Please quote all of the data below verbatim, line for line.

+++ Data for processing

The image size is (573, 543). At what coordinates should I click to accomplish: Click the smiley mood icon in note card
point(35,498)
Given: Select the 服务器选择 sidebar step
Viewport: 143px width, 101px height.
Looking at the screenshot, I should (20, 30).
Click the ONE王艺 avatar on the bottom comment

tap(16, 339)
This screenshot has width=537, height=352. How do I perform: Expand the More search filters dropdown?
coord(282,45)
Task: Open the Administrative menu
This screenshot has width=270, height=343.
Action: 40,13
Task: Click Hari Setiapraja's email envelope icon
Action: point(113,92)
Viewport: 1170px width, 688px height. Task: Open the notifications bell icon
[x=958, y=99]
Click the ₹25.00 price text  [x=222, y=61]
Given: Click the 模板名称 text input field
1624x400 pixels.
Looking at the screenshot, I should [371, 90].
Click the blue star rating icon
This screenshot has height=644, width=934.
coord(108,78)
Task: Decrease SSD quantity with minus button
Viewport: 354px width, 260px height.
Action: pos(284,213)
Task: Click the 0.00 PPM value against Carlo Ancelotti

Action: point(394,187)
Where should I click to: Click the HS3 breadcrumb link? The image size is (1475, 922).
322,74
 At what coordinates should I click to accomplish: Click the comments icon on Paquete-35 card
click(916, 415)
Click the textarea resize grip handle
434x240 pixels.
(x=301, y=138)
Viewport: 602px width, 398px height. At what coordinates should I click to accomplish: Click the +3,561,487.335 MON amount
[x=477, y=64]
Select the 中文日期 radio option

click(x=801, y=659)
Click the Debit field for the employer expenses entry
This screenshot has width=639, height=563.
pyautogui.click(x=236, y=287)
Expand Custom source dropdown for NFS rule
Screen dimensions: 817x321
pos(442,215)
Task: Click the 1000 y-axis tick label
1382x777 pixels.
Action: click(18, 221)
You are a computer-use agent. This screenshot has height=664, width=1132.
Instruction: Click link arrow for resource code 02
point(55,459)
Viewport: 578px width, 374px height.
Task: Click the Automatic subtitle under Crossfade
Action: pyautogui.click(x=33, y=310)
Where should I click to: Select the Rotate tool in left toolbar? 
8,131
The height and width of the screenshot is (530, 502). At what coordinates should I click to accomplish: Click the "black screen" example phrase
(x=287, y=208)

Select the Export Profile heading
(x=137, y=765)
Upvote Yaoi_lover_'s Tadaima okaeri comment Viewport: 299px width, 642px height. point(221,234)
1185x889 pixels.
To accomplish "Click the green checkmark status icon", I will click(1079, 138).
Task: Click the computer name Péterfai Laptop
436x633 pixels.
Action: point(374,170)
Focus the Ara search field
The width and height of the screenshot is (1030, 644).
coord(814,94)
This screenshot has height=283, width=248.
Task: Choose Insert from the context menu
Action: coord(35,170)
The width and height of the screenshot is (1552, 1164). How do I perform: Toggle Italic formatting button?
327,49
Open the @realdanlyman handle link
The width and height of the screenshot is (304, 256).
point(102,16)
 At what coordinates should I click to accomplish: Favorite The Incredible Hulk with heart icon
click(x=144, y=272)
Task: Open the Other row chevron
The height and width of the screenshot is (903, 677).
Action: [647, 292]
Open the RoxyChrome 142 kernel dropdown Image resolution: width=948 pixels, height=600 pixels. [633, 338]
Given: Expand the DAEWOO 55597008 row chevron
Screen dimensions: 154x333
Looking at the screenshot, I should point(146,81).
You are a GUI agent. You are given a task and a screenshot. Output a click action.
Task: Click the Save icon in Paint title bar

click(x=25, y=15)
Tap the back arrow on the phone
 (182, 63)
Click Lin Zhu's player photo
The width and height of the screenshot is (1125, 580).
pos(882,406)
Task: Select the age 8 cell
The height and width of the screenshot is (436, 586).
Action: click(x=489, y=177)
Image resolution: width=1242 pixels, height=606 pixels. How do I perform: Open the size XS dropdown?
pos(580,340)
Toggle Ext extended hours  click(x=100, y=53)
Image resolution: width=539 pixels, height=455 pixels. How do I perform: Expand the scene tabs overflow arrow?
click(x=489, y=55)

++++++

__Final result__.
The image size is (573, 543). At what coordinates should I click to accomplish: Click the smiley mood icon in note card
point(35,498)
Given: Select the 服务器选择 sidebar step
Viewport: 143px width, 101px height.
Looking at the screenshot, I should (20, 30).
Click the ONE王艺 avatar on the bottom comment

tap(16, 339)
This screenshot has width=537, height=352. How do I perform: Expand the More search filters dropdown?
coord(282,45)
Task: Open the Administrative menu
This screenshot has width=270, height=343.
Action: 40,13
Task: Click Hari Setiapraja's email envelope icon
Action: point(113,92)
Viewport: 1170px width, 688px height. Task: Open the notifications bell icon
[x=958, y=99]
Click the ₹25.00 price text  [x=222, y=61]
Given: Click the 模板名称 text input field
1624x400 pixels.
Looking at the screenshot, I should [371, 90].
Click the blue star rating icon
This screenshot has height=644, width=934.
coord(108,78)
Task: Decrease SSD quantity with minus button
Viewport: 354px width, 260px height.
Action: pos(284,213)
Task: Click the 0.00 PPM value against Carlo Ancelotti

Action: point(394,187)
Where should I click to: Click the HS3 breadcrumb link? The image size is (1475, 922).
322,74
 At what coordinates should I click to accomplish: Click the comments icon on Paquete-35 card
click(916, 415)
Click the textarea resize grip handle
434x240 pixels.
(x=301, y=138)
Viewport: 602px width, 398px height. At what coordinates should I click to accomplish: Click the +3,561,487.335 MON amount
[x=477, y=64]
Select the 中文日期 radio option

click(x=801, y=659)
Click the Debit field for the employer expenses entry
This screenshot has width=639, height=563.
pyautogui.click(x=236, y=287)
Expand Custom source dropdown for NFS rule
Screen dimensions: 817x321
pos(442,215)
Task: Click the 1000 y-axis tick label
1382x777 pixels.
Action: click(18, 221)
You are a computer-use agent. This screenshot has height=664, width=1132.
Instruction: Click link arrow for resource code 02
point(55,459)
Viewport: 578px width, 374px height.
Task: Click the Automatic subtitle under Crossfade
Action: pyautogui.click(x=33, y=310)
Where should I click to: Select the Rotate tool in left toolbar? 
8,131
The height and width of the screenshot is (530, 502). At what coordinates should I click to accomplish: Click the "black screen" example phrase
(x=287, y=208)

Select the Export Profile heading
(x=137, y=765)
Upvote Yaoi_lover_'s Tadaima okaeri comment Viewport: 299px width, 642px height. point(221,234)
1185x889 pixels.
To accomplish "Click the green checkmark status icon", I will click(1079, 138).
Task: Click the computer name Péterfai Laptop
436x633 pixels.
Action: point(374,170)
Focus the Ara search field
The width and height of the screenshot is (1030, 644).
coord(814,94)
This screenshot has height=283, width=248.
Task: Choose Insert from the context menu
Action: coord(35,170)
The width and height of the screenshot is (1552, 1164). How do I perform: Toggle Italic formatting button?
327,49
Open the @realdanlyman handle link
The width and height of the screenshot is (304, 256).
point(102,16)
 At what coordinates should I click to accomplish: Favorite The Incredible Hulk with heart icon
click(x=144, y=272)
Task: Open the Other row chevron
The height and width of the screenshot is (903, 677).
Action: [647, 292]
Open the RoxyChrome 142 kernel dropdown Image resolution: width=948 pixels, height=600 pixels. [633, 338]
Given: Expand the DAEWOO 55597008 row chevron
Screen dimensions: 154x333
Looking at the screenshot, I should point(146,81).
You are a GUI agent. You are given a task and a screenshot. Output a click action.
Task: Click the Save icon in Paint title bar

click(x=25, y=15)
Tap the back arrow on the phone
 (182, 63)
Click Lin Zhu's player photo
The width and height of the screenshot is (1125, 580).
pos(882,406)
Task: Select the age 8 cell
The height and width of the screenshot is (436, 586).
Action: click(x=489, y=177)
Image resolution: width=1242 pixels, height=606 pixels. How do I perform: Open the size XS dropdown?
pos(580,340)
Toggle Ext extended hours  click(x=100, y=53)
Image resolution: width=539 pixels, height=455 pixels. How do I perform: Expand the scene tabs overflow arrow?
click(x=489, y=55)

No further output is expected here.